Copy each item below word for word.

Provided data:
+++

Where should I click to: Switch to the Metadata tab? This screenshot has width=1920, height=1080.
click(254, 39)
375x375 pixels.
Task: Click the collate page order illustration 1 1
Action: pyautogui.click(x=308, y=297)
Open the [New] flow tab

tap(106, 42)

+++

Completed task:
Where should I click to: Switch to the Metadata tab? This screenshot has width=1920, height=1080.
click(254, 39)
375x375 pixels.
Task: Click the collate page order illustration 1 1
Action: pyautogui.click(x=308, y=297)
Open the [New] flow tab

tap(106, 42)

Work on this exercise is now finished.